Effects of sagittal split osteotomy on brainstem reflexes.

机构信息

Faculty of Dentistry, Department of Oral and Maxillofacial Surgery, Istanbul University, Istanbul, Turkey.

Istanbul Medical Faculty, Department of Neurology, Istanbul University, Istanbul, Turkey.

出版信息

J Orofac Orthop. 2023 Mar;84(2):100-109. doi: 10.1007/s00056-021-00350-x. Epub 2021 Sep 27.

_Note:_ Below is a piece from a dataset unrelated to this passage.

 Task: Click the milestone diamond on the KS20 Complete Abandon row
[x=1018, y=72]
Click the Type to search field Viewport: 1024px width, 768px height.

DOI:10.1007/s00056-021-00350-x
PMID:34570255
Abstract

OBJECTIVES

This prospective study was designed to assess whether patients with skeletal deformities show characteristic masseter inhibitory reflex (MIR) and blink reflex (BR) patterns. A secondary aim was to investigate whether these reflexes change following bilateral sagittal split osteotomy (BSSO).

MATERIALS AND METHODS

Fourteen consecutive patients who underwent single-jaw BSSO and 14 class I subjects who constituted the control group were enrolled into the study. MIR and BR, obtained by the stimulation of supraorbital (SBR) and mental nerves (MBR), were electrophysiologically recorded. Sensory impairment in the mental nerve distribution was clinically tested. Three evaluation periods were specified as immediately before (T0), 1 month (T1) and 6 months (T2) after surgery.

RESULTS

MIR early silent period duration was significantly shorter in the patients at T0 (p < 0.001). Sensory deficits developed on 23 sides after BSSO, of which, 17 recovered after 6 months. At T1, MBR was inelicitable bilaterally in 3 patients and unilaterally in 2 patients. These responses were still unrecordable bilaterally in 1 patient, and unilaterally in 4 patients at T2. MIR were unrecordable on 18 sides at T1 and recovered on 11 sides at T2. There were no parallels between the clinical sensory deficits and the abnormal results of the reflexes.

CONCLUSIONS

Shorter MIR in patients with dentofacial abnormalities may be a reflection of an adapted trigeminal reflex mechanism. Although MBR and MIR abnormalities do not develop parallel to the clinical sensory deficits, their course might provide insights into the disturbed trigeminal reflex pathways.

摘要

目的

本前瞻性研究旨在评估骨骼畸形患者是否表现出特征性的咬肌抑制反射(MIR)和眨眼反射(BR)模式。次要目的是研究双侧矢状劈开截骨术(BSSO)后这些反射是否会发生变化。

材料和方法

本研究纳入了 14 例接受单颌 BSSO 的连续患者和 14 例构成对照组的 I 类患者。通过眶上神经(SBR)和颏神经(MBR)刺激获得 MIR 和 BR,并进行电生理记录。临床测试颏神经分布感觉障碍。指定了三个评估期,分别为手术前即刻(T0)、术后 1 个月(T1)和 6 个月(T2)。

结果

患者在 T0 时 MIR 早期静默期持续时间明显缩短(p<0.001)。BSSO 后 23 侧出现感觉缺失,其中 17 例在 6 个月后恢复。在 T1,3 例双侧 MBR 无法引出,2 例单侧无法引出。1 例双侧仍无法引出,4 例单侧无法引出。18 侧在 T1 时 MIR 无法记录,11 侧在 T2 时恢复。临床感觉缺失与反射异常之间没有平行关系。

结论

牙颌面畸形患者的 MIR 缩短可能反映了三叉神经反射机制的适应性。尽管 MBR 和 MIR 异常的发展与临床感觉缺失不一致,但它们的过程可能提供对受损三叉神经反射通路的深入了解。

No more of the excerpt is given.